Hi there, I would be happier if more users are aware of their needs and choosing basic monochrome lasers if they print large amounts of text. Such knowledge is not quite common enough yet and that is the reason behind the guide. Part 2 thus advise users to factor in running costs when choosing their printers.
I feel value for money in a printer go beyond its support for open source OSes like Linux and BSD. The feature mix should suit the user’s requirements without extraneous bells and whistles that add to its price tag without serving any purpose.
Just to share with you.
Nowadays, most people rarely buy ink jets anymore. The ink refills will literally suck your wallet dry.
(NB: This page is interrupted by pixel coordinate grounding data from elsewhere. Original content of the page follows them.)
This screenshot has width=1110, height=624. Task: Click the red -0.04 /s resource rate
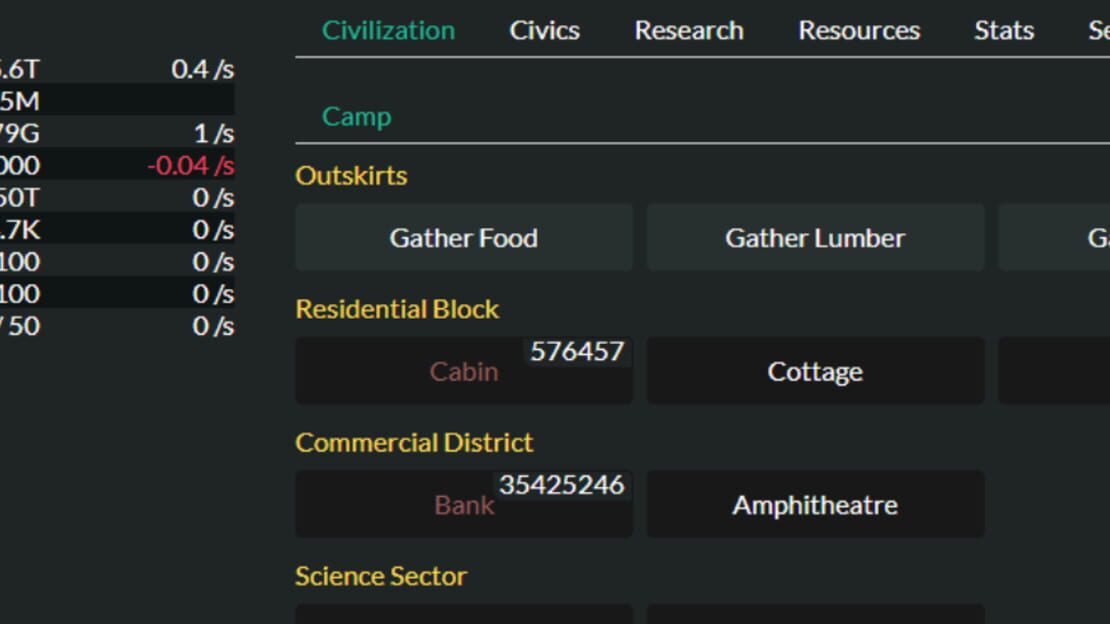point(190,166)
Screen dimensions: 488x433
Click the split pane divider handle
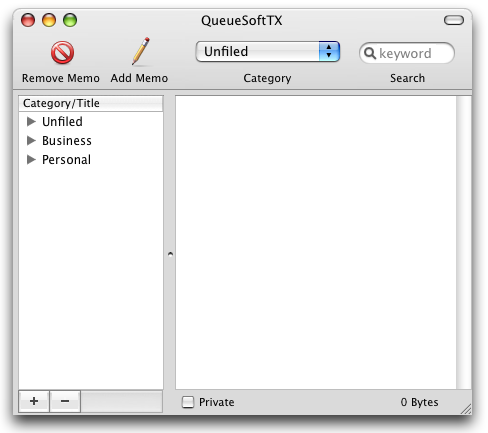[170, 254]
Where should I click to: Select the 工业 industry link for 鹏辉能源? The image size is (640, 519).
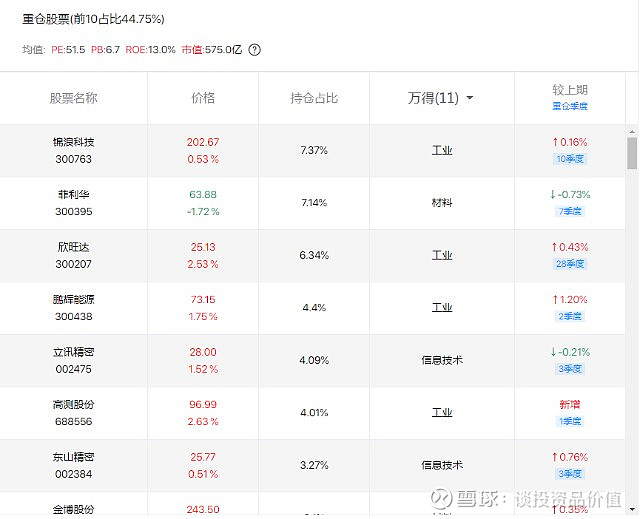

Most home users are using entry level (read as cheap but good, aka value for money) laser jet.
Ink jets are used only for those who needs that photo printing capability, which is not so popular for home users, more for soho. Then again they are using slightly higher end models.
Rich tech users (mostly Mac users?) tends to look for printers that are (or looks) cool.
Real tech users (not your windows “power” users) tends to looks for printers that are value for money. Eg. does the printer supports Linux (openSUSE, Fedora, Debain, Arch etc) or the more tech savvy BSD (FreeBSD, openBSD etc).
For your info, HP (office users) and Brother (home users) and some other brands support Linux, just look at their website.
What left are just your normal office (stat board included?) users that needs to buy the common brands so that if it fails you don’t get into trouble. Or because not my money, so expensive also never mind. Or ignorant enough to know only computer is msoffice and printer is for printing so just ask the purchaser who knows nothing about tech and buy lor.